If you needed any evidence that cryptocurrency investments are having a mainstream moment, look no further than last weekend’s episode of Saturday Night Live.
In the week leading up to Tesla co-founder and cryptocurrency enthusiast Elon Musk’s May 8 appearance as host of the long-running comedy sketch show, Dogecoin hit an all-time high of around US$0.73, having never traded above $0.01 before the start of 2021. However, Dogecoin’s value then plunged by around a third in the days after Musk’s SNL appearance, following his description of it as a “hustle.”
It’s that kind of volatility that scares off many institutional investors from cryptocurrencies, says Arthur Salzer, the chief executive officer of Markham, Ont.-based Northland Wealth Management. “It’s still a nascent asset class for institutional investors. What’s been built so far is really the plumbing and some on ramps for institutions to be able to invest. Most cryptocurrencies are in the venture capital bucket.”

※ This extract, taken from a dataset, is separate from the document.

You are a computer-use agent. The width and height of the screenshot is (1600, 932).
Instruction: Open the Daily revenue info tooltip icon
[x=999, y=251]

Bitcoin may be the one exception to that rule, he says, with its more established status and pre-programmed scarcity allowing some investors to treat it as a digital version of gold. “It has very different performance characteristics versus other asset classes and if you’re adding an asset class with negative correlation to a traditional 60/40 portfolio, there’s the potential to improve returns over the long term.”
Non-fungible tokens received their own SNL treatment a few weeks previously, when cast members explained the craze surrounding the digital assets in a rap video parody. NFTs caught the public imagination after a string of high-profile sales involving digital artwork whose uniqueness is confirmed via transactions encrypted and logged on a blockchain. That included a JPEG file image by digital artist Beeple that fetched more than US$69 million at auction, but C.V. Rao, a Boston-based equity analyst at MFS Investment Management, remains unconvinced about NFTs’ long-term investment potential: “It’s a bubble within a bubble.”
Still, he says the transparency and security of the blockchain technology that backs up NFTs and cryptocurrencies such as Bitcoin and Dogecoin could make it much more enduring than any of the individual passing fads built on its foundations.
“Blockchain as the enabling technology is going to be a lot more powerful and relevant to our lives as investors going forward,” says Rao. “It’s a system that allows you to document any counterparty transaction.”
In the financial sector, he says the current cryptocurrency boom is more significant than the last one in 2017 because of the way central banks and regulators around the world have embraced the concept this time around. “All the infrastructure that’s required is being put in place.”
NFTs, meanwhile, may be most notable as proof of concept for the tokenization of real assets, which could have implications for the development of smart contracts — digital agreements coded to execute automatically when certain thresholds are crossed — Rao says.
“When you think about futures, options, credit default swaps, or any kind of financial instrument, they’re nothing but contracts. But it’s going to affect multiple sectors, not just financials.”